Geld sei kein Thema, denn Richter wolle ohne Honorar arbeiten, wie damals in Köln. Die Fenster dort kosteten rund 370 000 Euro. Was kann jetzt noch schief gehen? „Das Problematischste ist Richters Gesundheit“, sagt Leonardy. Es könne sein, dass er das Projekt kräftemäßig einfach nicht mehr stemmen könne. Aber warum übernimmt dieser Gigant der Kunst überhaupt noch einen Auftrag diesen Formats und dann im Saarland? Leonardy verweist auf Richters spirituelle Ader. Der Künstler sei mit Arvo Pärt, dem Orgelkomponisten, gut bekannt. Aus anderer Quelle hört man, Richter verstehe diese Arbeit als eine Art Vermächtnis.
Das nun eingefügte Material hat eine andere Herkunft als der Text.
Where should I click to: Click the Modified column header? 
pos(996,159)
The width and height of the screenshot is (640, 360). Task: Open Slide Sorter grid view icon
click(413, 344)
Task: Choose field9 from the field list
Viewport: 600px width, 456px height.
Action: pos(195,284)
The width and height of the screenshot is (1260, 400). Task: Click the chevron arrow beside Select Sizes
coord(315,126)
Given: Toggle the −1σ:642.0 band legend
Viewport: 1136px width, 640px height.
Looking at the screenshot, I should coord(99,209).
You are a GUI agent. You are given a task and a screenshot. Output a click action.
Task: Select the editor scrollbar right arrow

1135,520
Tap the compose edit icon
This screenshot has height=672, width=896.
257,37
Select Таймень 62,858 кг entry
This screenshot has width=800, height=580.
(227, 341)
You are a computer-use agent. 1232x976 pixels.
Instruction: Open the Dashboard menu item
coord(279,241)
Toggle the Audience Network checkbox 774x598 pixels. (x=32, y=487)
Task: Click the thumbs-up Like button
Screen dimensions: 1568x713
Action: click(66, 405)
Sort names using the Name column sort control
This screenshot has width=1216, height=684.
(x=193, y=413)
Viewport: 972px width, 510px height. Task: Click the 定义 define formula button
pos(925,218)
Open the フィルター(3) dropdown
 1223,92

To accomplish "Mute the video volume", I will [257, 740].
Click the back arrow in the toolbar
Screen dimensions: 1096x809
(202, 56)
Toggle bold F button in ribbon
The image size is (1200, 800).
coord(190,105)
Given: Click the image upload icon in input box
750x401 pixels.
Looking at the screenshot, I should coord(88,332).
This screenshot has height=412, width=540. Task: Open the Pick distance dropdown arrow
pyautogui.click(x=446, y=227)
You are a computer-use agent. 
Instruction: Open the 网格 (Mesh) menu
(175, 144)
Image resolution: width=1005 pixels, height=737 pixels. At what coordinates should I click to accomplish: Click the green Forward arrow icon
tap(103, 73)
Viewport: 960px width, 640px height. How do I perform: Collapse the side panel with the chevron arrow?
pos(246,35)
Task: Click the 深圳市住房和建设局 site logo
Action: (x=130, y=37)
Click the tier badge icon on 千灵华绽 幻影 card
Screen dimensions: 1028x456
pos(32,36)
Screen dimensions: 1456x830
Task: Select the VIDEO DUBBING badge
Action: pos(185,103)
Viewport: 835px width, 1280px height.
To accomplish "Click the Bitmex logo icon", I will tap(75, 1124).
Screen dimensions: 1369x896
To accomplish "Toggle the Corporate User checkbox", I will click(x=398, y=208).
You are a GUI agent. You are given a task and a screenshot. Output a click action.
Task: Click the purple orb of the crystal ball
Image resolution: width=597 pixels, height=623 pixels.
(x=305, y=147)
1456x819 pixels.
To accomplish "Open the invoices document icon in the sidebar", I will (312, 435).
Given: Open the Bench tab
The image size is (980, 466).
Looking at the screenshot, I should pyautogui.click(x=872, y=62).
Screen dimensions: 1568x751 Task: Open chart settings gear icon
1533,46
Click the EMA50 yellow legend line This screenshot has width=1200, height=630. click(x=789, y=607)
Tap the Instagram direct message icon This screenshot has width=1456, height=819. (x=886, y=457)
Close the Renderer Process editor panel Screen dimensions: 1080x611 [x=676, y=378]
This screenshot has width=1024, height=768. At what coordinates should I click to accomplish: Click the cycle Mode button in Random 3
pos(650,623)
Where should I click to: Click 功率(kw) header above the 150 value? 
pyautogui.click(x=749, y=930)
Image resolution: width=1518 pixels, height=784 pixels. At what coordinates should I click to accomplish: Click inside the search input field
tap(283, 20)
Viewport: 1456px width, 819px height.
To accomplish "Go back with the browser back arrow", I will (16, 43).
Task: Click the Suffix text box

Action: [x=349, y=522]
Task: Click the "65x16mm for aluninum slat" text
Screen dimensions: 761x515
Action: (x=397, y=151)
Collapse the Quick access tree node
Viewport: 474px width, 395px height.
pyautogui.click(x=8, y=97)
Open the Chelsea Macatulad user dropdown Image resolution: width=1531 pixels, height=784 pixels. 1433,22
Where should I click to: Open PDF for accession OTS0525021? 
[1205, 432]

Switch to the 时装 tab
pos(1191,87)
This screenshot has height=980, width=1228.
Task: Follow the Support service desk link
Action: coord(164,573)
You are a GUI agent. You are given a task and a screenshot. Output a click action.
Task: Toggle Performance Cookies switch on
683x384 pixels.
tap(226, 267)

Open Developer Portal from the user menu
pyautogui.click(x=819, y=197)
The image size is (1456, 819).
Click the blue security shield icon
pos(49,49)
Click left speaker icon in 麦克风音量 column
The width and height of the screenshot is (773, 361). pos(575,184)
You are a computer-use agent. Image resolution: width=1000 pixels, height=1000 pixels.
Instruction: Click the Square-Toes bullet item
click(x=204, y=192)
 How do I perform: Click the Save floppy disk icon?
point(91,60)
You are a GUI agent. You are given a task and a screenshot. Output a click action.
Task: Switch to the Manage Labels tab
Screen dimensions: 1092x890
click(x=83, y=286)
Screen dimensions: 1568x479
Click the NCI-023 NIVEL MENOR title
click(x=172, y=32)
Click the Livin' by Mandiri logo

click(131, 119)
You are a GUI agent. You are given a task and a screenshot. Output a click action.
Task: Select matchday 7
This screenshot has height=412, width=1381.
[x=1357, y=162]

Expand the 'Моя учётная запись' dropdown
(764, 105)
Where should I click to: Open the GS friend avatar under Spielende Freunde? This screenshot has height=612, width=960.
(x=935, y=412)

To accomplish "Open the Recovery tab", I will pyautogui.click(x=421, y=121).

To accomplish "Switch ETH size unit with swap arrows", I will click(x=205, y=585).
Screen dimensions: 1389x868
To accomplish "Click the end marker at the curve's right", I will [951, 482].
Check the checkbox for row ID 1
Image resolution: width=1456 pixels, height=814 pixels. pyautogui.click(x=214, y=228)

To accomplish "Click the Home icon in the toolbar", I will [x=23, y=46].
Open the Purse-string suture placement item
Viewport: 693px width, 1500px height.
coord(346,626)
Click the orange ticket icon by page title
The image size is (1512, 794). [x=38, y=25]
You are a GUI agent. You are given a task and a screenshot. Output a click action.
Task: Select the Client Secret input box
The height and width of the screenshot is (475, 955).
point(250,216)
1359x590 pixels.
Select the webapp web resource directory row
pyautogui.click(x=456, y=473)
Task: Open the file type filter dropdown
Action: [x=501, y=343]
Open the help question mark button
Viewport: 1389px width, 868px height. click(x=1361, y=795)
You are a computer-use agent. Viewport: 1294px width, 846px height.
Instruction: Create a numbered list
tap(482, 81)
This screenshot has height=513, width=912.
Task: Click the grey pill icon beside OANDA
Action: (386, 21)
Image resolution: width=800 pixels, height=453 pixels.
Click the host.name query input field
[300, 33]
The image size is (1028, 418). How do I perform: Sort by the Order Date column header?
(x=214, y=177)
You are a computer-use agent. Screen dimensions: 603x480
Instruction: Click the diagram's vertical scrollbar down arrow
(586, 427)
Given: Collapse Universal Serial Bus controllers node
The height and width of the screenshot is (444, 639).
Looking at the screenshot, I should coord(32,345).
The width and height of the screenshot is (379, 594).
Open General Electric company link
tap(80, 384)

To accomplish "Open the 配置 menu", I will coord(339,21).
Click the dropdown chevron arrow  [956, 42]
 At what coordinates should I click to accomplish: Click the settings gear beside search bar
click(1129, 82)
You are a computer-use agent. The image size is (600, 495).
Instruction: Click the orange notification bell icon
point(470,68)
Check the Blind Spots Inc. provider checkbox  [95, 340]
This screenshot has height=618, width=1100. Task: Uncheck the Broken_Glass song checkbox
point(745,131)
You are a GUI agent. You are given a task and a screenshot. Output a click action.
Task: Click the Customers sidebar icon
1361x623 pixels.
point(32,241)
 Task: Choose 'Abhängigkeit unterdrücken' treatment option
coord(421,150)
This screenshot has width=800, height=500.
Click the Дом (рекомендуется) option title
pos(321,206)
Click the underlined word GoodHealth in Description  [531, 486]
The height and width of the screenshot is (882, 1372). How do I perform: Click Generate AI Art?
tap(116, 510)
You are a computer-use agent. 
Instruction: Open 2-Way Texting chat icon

Seit 2009 wird die Benediktinerabtei, die bereits vor dem Aus stand, rundumerneuert. Der Kirchenbau von 1264 ist die letzte Etappe. Die Fenster, die ersetzt werden müssen, stammen aus den 60er Jahren und wurden von Pater Bonifatius Robert Köck (1924-2016) entworfen, einem Künstler, der zeitweise der Tholeyer Bruderschaft angehörte.